==== Fragment dokumentu

Nasza Loteria SR - pasek na kartach artykułów

Wrocław: Przy organizacji imprez na stadionie doszło do oszustwa

Marcin Rybak
fot. Janusz Wójtowicz
Przy organizacji koncertu Queen i piłkarskiego turnieju doszło do oszustwa. Ale kto oszukał? Tego może nie dowiemy się nigdy. Z dokumentów, do których dotarliśmy, wynika, że tylko dwie lipcowe imprezy: koncert Queen i turniej piłkarski Polish Masters miały przynieść Wrocławiowi ponad 3 mln zł zysku.

Co więcej, część zysku miała być rzekomo zagwarantowana polisą ubezpieczeniową - jeśli na którąś z tych imprez nie sprzedano by zakładanej liczby biletów, to różnicę pokryłby ubezpieczyciel.

Takie rewelacje znaleźć można w piśmie miejskiej spółki Wrocław 2012 do prezydenta Rafała Dutkiewicza. Jedną z osób, która podpisała dokument, jest Robert Pietryszyn, dziś prezes, a wówczas członek zarządu spółki.

Spółka poprosiła wtedy magistrat o 15 milionów złotych dotacji. Miała być ona przeznaczona na organizację czterech imprez. Oprócz już wspominanych dwóch, koncertu Prince'a (został odwołany) oraz meczu Brazylia - Japonia.

Tydzień temu, wyrzucając z pracy wiceprezydenta Michała Janickiego, prezydent Dutkiewicz mówił nie o zyskach, lecz o milionowych stratach. Rzecz w tym, że w umowach z organizatorem lipcowych imprez, czyli firmą Dynamicom, próżno szukać zapisu o polisie gwarantującej zyski.

Wrocławianie zastanawiają się, dlaczego jest tak źle, skoro jeszcze w marcu oceniano sytuację optymistycznie? Kto odpowiada za fiasko tych projektów? A jeśli jest to faktycznie Michał Janicki, to czy tylko on?

========
==== Wiersze danych

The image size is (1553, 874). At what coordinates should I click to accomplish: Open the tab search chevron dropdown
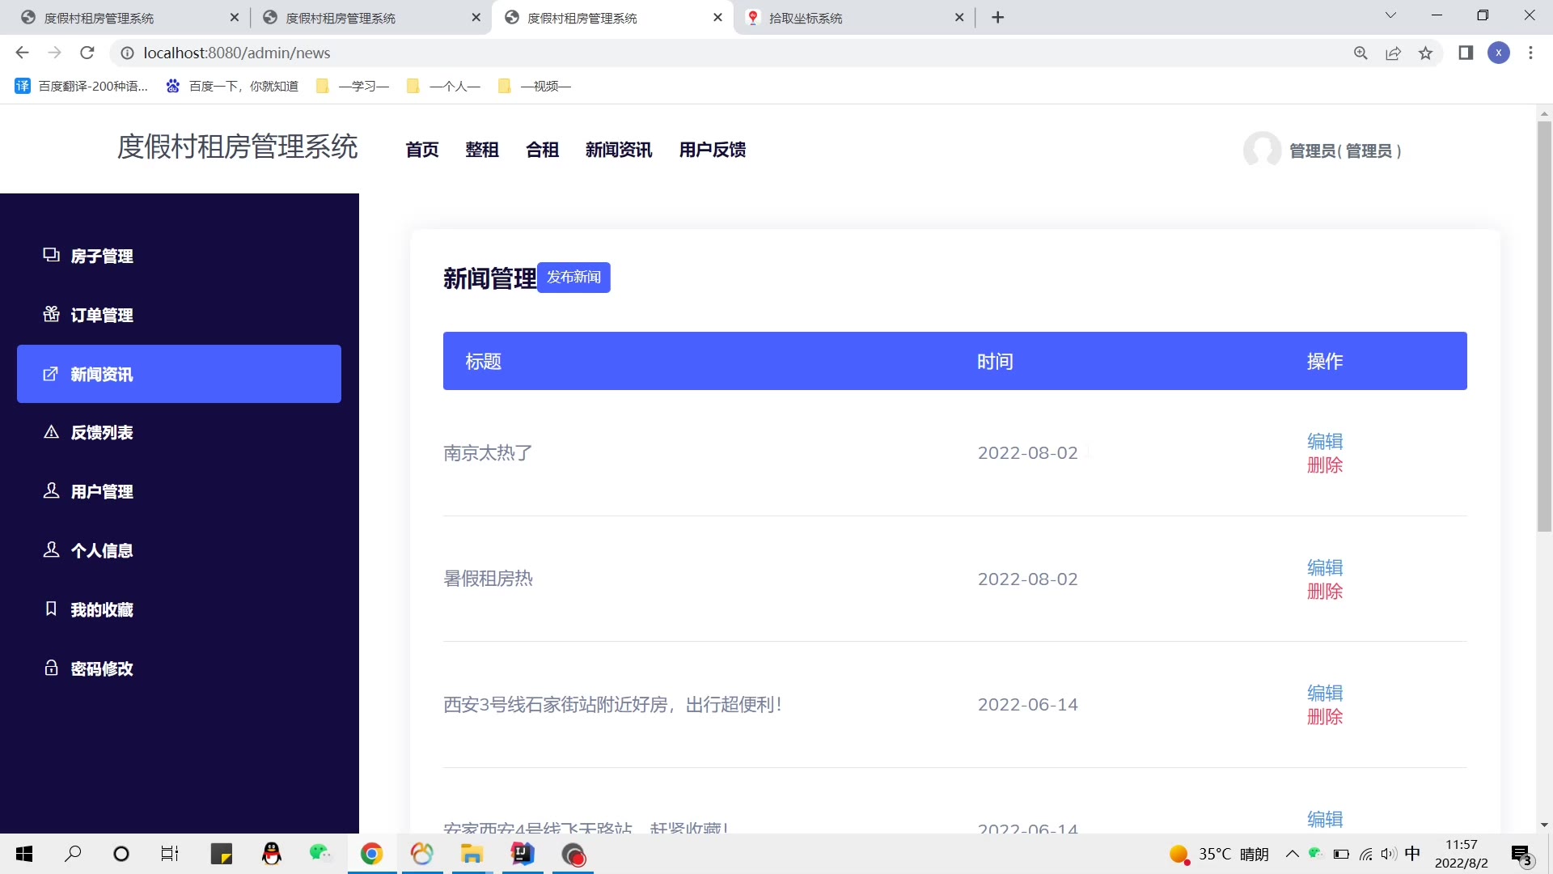[1390, 15]
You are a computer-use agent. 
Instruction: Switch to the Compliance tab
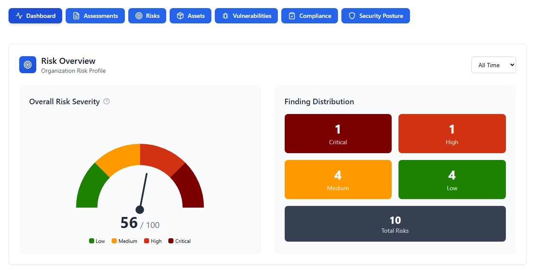click(x=309, y=16)
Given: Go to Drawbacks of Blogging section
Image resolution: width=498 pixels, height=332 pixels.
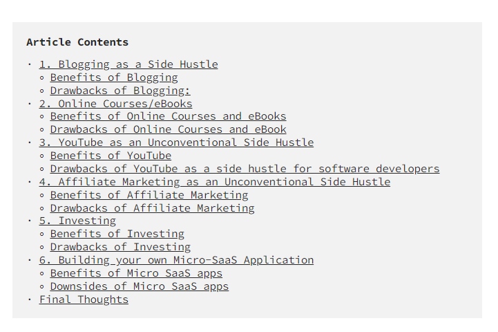Looking at the screenshot, I should coord(120,91).
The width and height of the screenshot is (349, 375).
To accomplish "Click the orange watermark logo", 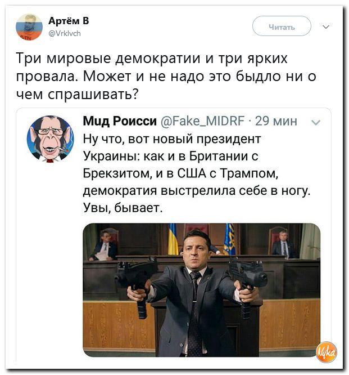I will pos(326,351).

========

**Polecenia**
• A. Oceń, czy następujące stwierdzenia zgadzają się z artykułem o oszustwie przy imprezach na wrocławskim stadionie, i przy każdym odpowiedz „tak” lub „nie”, przytaczając dosłownie rozstrzygające słowa tekstu: (i) spółka zwróciła się do magistratu o 15 milionów złotych dotacji; (ii) koncert Prince'a odbył się zgodnie z planem; (iii) umowy z firmą Dynamicom zawierają zapis o polisie gwarantującej zyski.
• B. Kontynuuj artykuł o oszustwie przy imprezach na wrocławskim stadionie od miejsca, w którym się kończy.
Wykaz nie odgrywa tu żadnej roli.

**Rozwiązane zadania**
• A.
(i) Tak: „Spółka poprosiła wtedy magistrat o 15 milionów złotych dotacji.”
(ii) Nie: „koncertu Prince'a (został odwołany)”
(iii) Nie: „w umowach z organizatorem lipcowych imprez, czyli firmą Dynamicom, próżno szukać zapisu o polisie gwarantującej zyski”

• B.
Każda z czterech wielkich imprez miała zapełnić stadion co najmniej w 85 proc. Na wszystkich razem stadion miał zarobić prawie 5 mln zł. W dokumencie datowanym na 22 marca jest mowa, że to "biznesplan" przedstawiony przez Dynamicom. Rzecznik stadionowej spółki Adam Burak zapewnia, że jego założenia wydawały się bardzo realne. A polisa? Burak mówi, że sprawa była negocjowana, ale ostatecznie Dynamicom nie zgodził się na wpisanie jej do umowy.

Szef Dynamicomu Tomasz Góralski wyjaśnia, że kwestia ubezpieczenia nigdy nie była ustalona. To tylko jeden z pomysłów, który okazał się zbyt drogi. Według niego ów zysk zapisany w "biznesplanie" to wcale nie efekt wyliczeń firmy, ale raczej negocjacji z najważniejszymi osobami w mieście. Wiceprezydent Janicki był jedną z nich.

Góralski i Janicki zgodnie twierdzą, że głównym negocjatorem ze strony Wrocławia był miejski skarbnik Marcin Urban. W rozmowach brali też udział inni miejscy urzędnicy, zaś kluczowe decyzje zapadały w gabinecie Rafała Dutkiewicza.

Michał Janicki stwierdził, że czuje się oszukany przez prezydenta Rafała Dutkiewicza. Sugeruje, że jest w całej sprawie kozłem ofiarnym.

Czytaj więcej na kolejnych stronach

Wrocławski magistrat nie chciał zgodzić się na współorganizację koncertu Eltona Johna we Wrocławiu. Proponująca tę imprezę amerykańska firma SMG dostała odpowiedź, że Elton zagra, jeśli organizatorzy show sami wynajmą stadion. I o ile nie będzie to przeszkadzało w meczach Śląska Wrocław.

Wszystko działo się w grudniu ubiegłego roku. Informacje o tej korespondencji znaleźliśmy w kopiach raportów, jakie co miesiąc firma SMG przekazywała miejskiej spółce Wrocław 2012.

SMG - przypomnijmy - miała zarządzać areną. W kontrakcie zagwarantowano jej jedną czwartą zysków ze stadionu oraz miesięczna opłatę za zarządzanie stadionem - najpierw milion (na początku współpracy, czyli w 2010 roku), a potem 700 tys. zł (po zakończeniu budowy).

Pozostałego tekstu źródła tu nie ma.